A public high school sends out a tweet that classes have been canceled in advance of a snowstorm: “No school tomorrow — see you in June.” A student retweets it, adding his own message profanely pointing out that graduating seniors won’t be affected: “Fuck off #seniors #nomakeup #chirpchirp.”
The student — 18-year-old Nick Barbieri, a gamer and social-media maven — sent out his retweet from home, on his own time. So what should North Attleborough High School officials have done? The possible answers: (a) ignore it; (b) call Barbieri in for a friendly (or maybe not so friendly) chat; or (c) order Barbieri to remove the offending tweet and several related tweets or risk a five-day suspension, then slap him with six hours of detention even after he complied.

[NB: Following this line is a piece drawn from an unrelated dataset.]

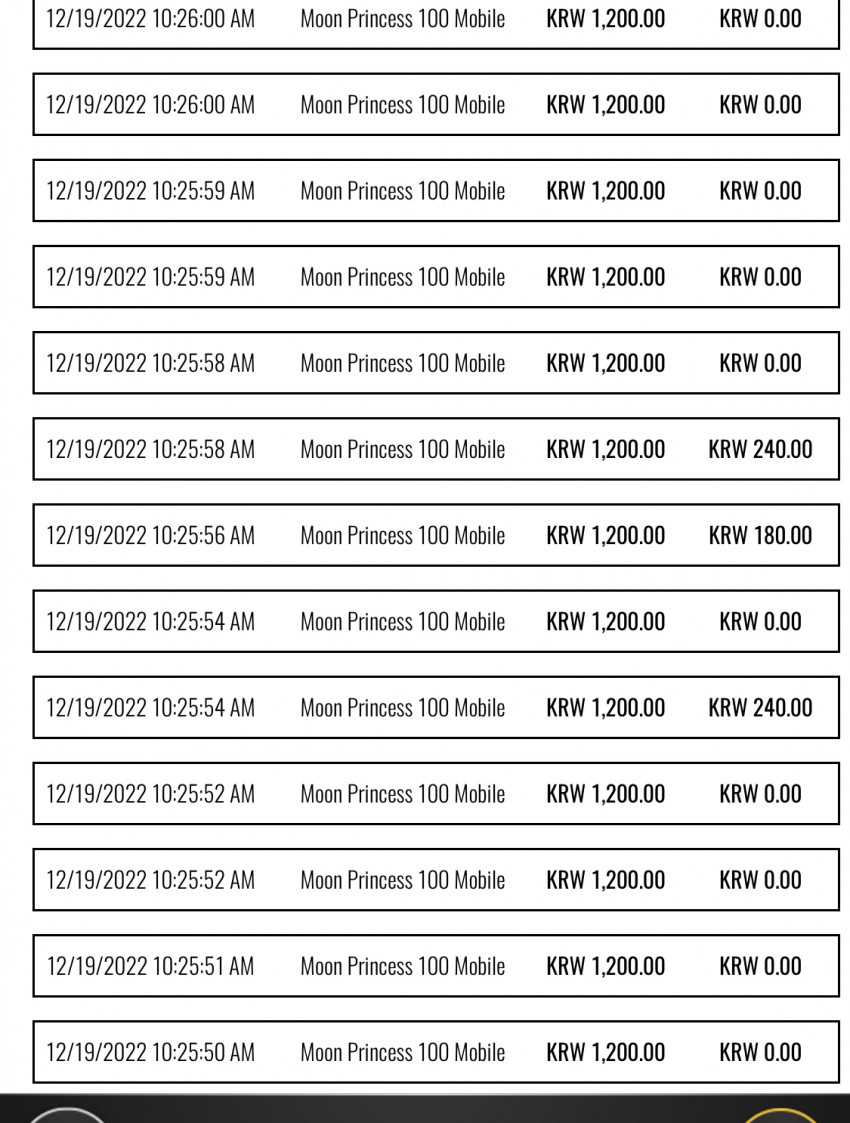Click KRW 1,200.00 bet in the 10:25:51 AM row
The width and height of the screenshot is (850, 1123).
pyautogui.click(x=606, y=966)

Unfortunately, the answer NAHS chose to follow was (c), which led to the involvement of the ACLU of Massachusetts. Our Muzzle goes to principal Scott Holcomb. To Holcomb’s credit, he quickly backed down and canceled the detentions, telling the Sun Chronicle of Attleborough, “The school system is looking to work with the ACLU to figure out how to handle free speech issues while promoting and enhancing digital citizenship in the 21st century.” But he should have known better.
One way for Holcomb to begin his process of self-education is by recognizing that his authority to interfere with his students’ First Amendment rights stops at the schoolhouse door. Given that he’ll soon become an assistant superintendent, let’s hope he’s a fast learner.